I would guess that any casino don't start to annoy their players with their SOW requests if they don't think they need to or they are in danger to get problems in their audits, there's no any benefit in that. By my guess i think all casinos would be really happy if they wouldn't have to comply with these all EU AML directives and other regulations, only to pay salaries to compliance team (which really was not existing not too many years back) is some hundred thousands, then you lose players and all other extra work and shite it cause. It's really not having fun and piss players off, it's a scare about sanctions and trying to avoid them, not to get rid of depositing customers which is quite a bad business plan.
Then in casino industry these regulations are monitored mostly authorities like UKGC who is not best financial law guru itself and they kind of demand very strict approach from operators. Problem come pretty much there that most are not sure what to do and what is really needed and what is not, then you can decide rather be safe than sorry. At least most of casinos don't have same kind of experts in their payroll like big banks do but they still are expected to meet same AML directives. Due diligence what can be done is pretty much based on documents provided, it's not acceptable reason that casino thought that this person who lives in London and based on Linkedin have a good job, can spend £1000/month with no questions ever, that proof have to come from player and then can be documented that it sounds true and there's no reason not to believe what player says.
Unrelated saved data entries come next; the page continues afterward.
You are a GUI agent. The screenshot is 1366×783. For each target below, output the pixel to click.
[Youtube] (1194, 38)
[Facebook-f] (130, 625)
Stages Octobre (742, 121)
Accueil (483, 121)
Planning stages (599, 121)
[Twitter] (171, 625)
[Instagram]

Casinos do get warning about ignoring to request SOW and documents to prove it right, if after warning there is no improvement that somebody can pass your monitoring without needed action, next step is some harder penalty.
I disagree with the UKGC comment. They do ask for SOW but it's the interpretation of what an operator is required to do thats the issue. As already mentioned, would this happen with William Hill, Sky, Paddy Power? The answer is no, you dont actually get asked for much if anything from them. So why can all casinos not show common sense and do the same? Oh, is that because Casumo got a £5m+ fine for RG and social responsibility issues last year??